Maybe in this first iteration we can identify/flag duplicates based on doi - title similarity - author - date and then further discuss with JRC how to tackle the duplicities, but then based on actual "duplicate sources" we have found?
The SWR will identify duplicates based on metadata. https://github.com/soilwise-he/Soilwise-userstories/issues/16
Origin: D1.3 Repository architecture
With more detailed tasks per requirement:
Define Strategy for Identification, Processing, and Storing of Duplicates for Iteration 1
[ ] Define a clear algorithm or methodology for identifying duplicates based on metadata attributes (e.g., title, author, publication date).
[ ] Ensure the strategy accounts for variations in metadata across different document types and repositories.
[ ] Outline the workflow for processing identified duplicates, including how to handle conflicting metadata and determining the primary document.

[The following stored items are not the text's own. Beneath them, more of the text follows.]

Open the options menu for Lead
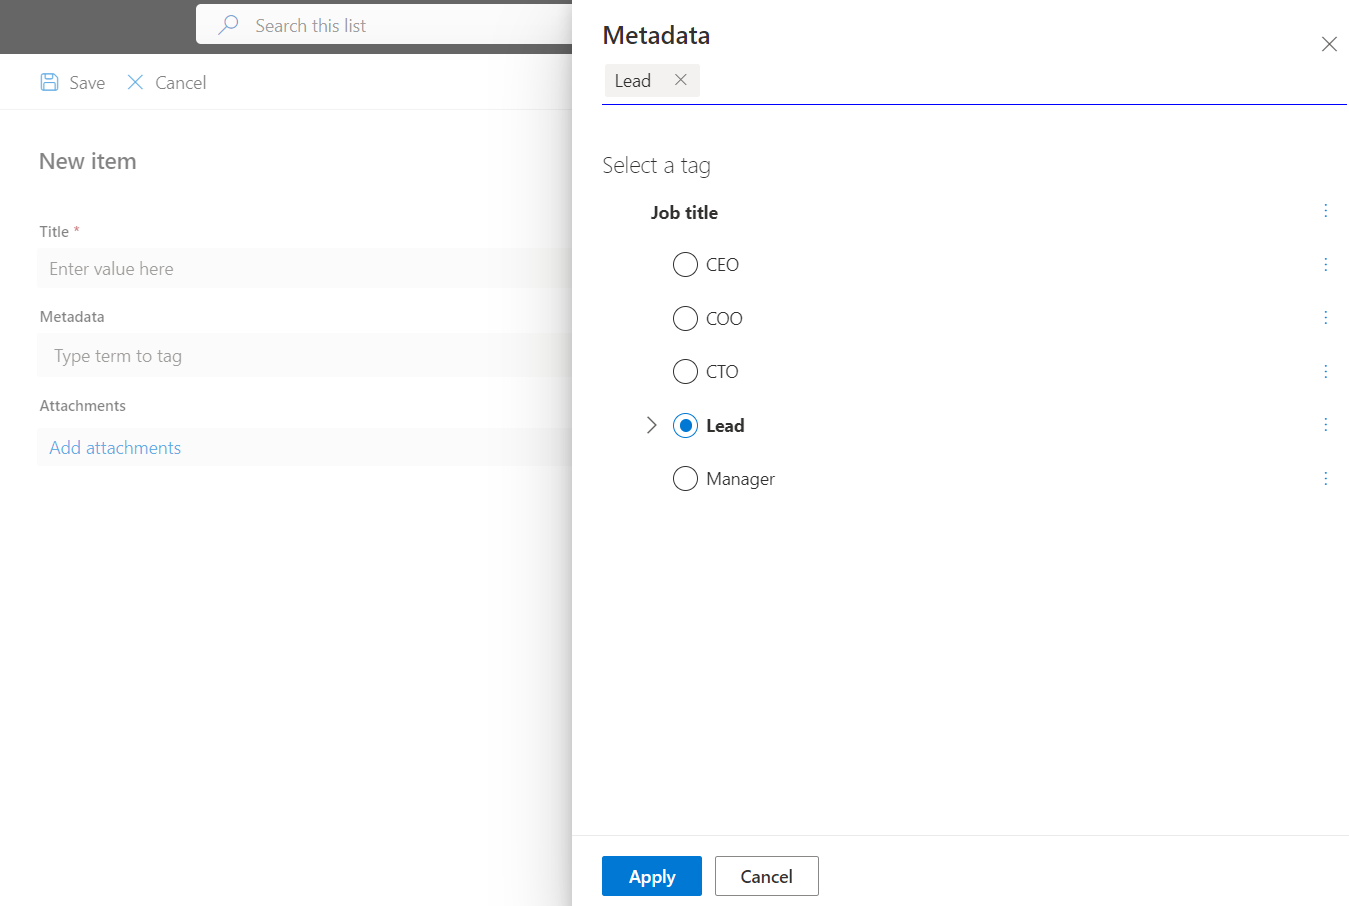Screen dimensions: 1349x906 (1326, 424)
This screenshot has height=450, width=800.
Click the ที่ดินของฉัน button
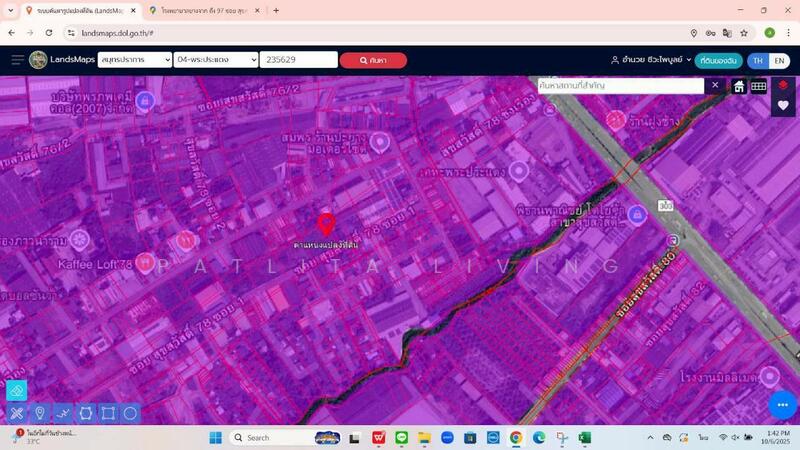(719, 60)
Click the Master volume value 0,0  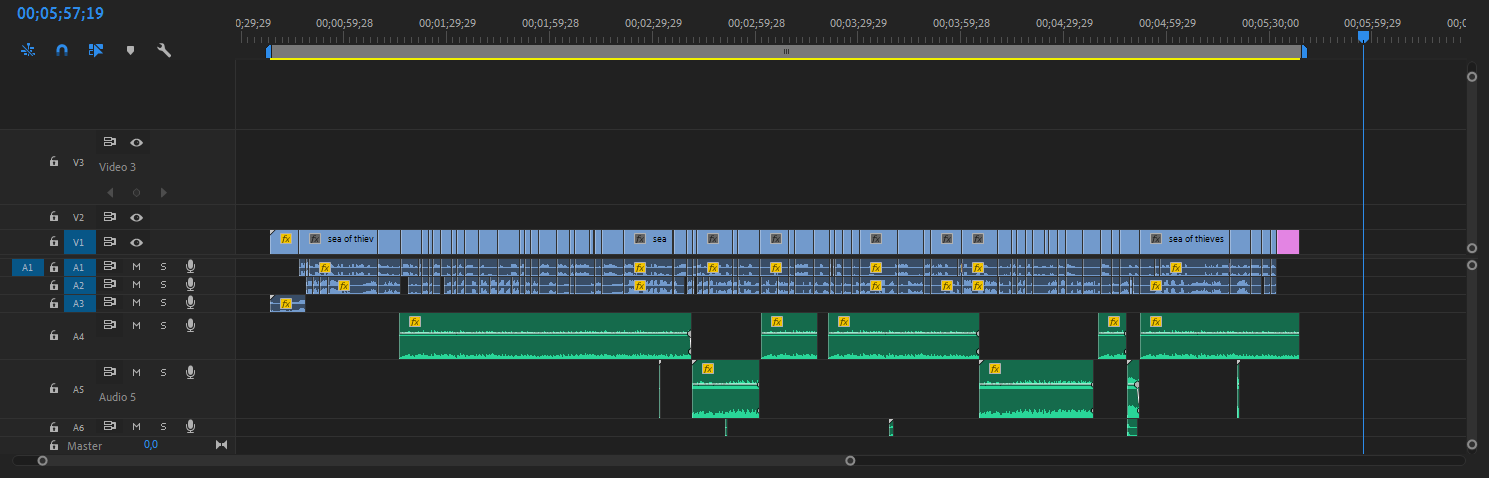click(x=150, y=445)
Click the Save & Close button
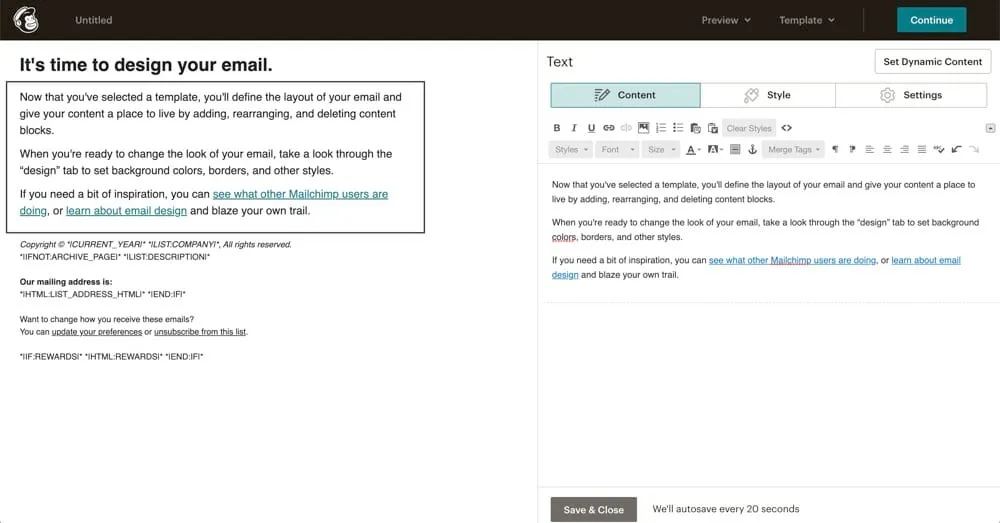This screenshot has width=1000, height=523. [593, 509]
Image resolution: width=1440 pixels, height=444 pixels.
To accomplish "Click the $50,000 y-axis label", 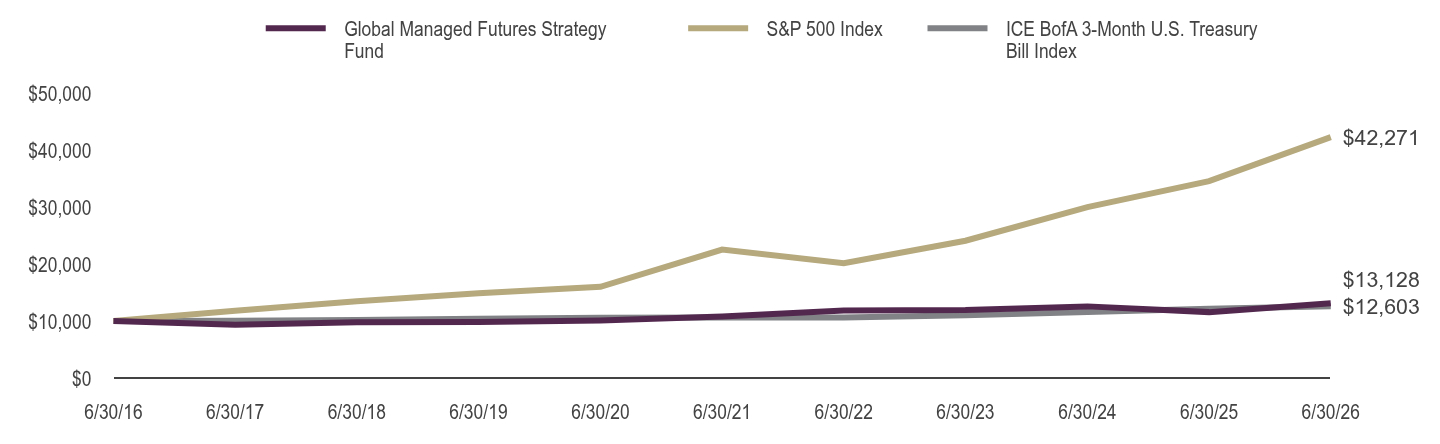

[ ] Specify whether duplicates should be merged, flagged, or excluded from search results.
[ ] Define the storage mechanism for duplicates, ensuring efficient retrieval and management within the central database.
Adapt KG Structure to Support Duplicities (Link with Knowledge Graph)
[ ] Modify the knowledge graph (KG) schema to accommodate duplicate relationships between documents.
[ ] Define how duplicate relationships will be represented within the KG (e.g., as edges linking duplicate nodes).
[ ] Ensure KG queries can retrieve duplicate-related information, allowing users to explore connections between duplicate documents.
[ ] Test KG queries to verify accurate retrieval of duplicate metadata and relationships.
Processing in Metadata Store
[ ] Ensure metadata extraction is accurate and robust across different document formats and languages.
[ ] Enrich metadata with additional attributes that facilitate duplicate identification (e.g., normalized titles, standardized author names).
[ ] Identify duplicates using the processing capabilities of the SWR metadata store.
Identify Duplicates Based on Metadata
[ ] Implement a duplicate detection algorithm based on metadata similarity metrics (e.g., Jaccard similarity, Levenshtein distance).
[ ] Test the algorithm's performance on a diverse dataset to evaluate its accuracy and efficiency.
[ ] Define thresholds for similarity scores or metadata attributes to classify documents as duplicates.
[ ] Adjust thresholds based on the desired balance between precision and recall in duplicate identification.
Visualization of Duplicates in User Interface (Link with UI Component)
[ ] Design intuitive visualizations within the user interface (UI) to represent duplicate relationships.
[ ] Ensure visualizations are accessible and informative for users of varying expertise levels.
[ ] Implement interactive features that allow users to explore duplicate relationships (e.g., clicking on a document to view its duplicates).